What this task involves: Each record is to be printed again precisely as it reads.
%%
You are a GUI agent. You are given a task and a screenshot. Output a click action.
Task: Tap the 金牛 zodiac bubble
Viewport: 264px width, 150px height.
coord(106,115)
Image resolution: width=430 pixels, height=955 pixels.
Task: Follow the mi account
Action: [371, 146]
%%
Task answer:
You are a GUI agent. You are given a task and a screenshot. Output a click action.
Task: Tap the 金牛 zodiac bubble
Viewport: 264px width, 150px height.
coord(106,115)
Image resolution: width=430 pixels, height=955 pixels.
Task: Follow the mi account
Action: [371, 146]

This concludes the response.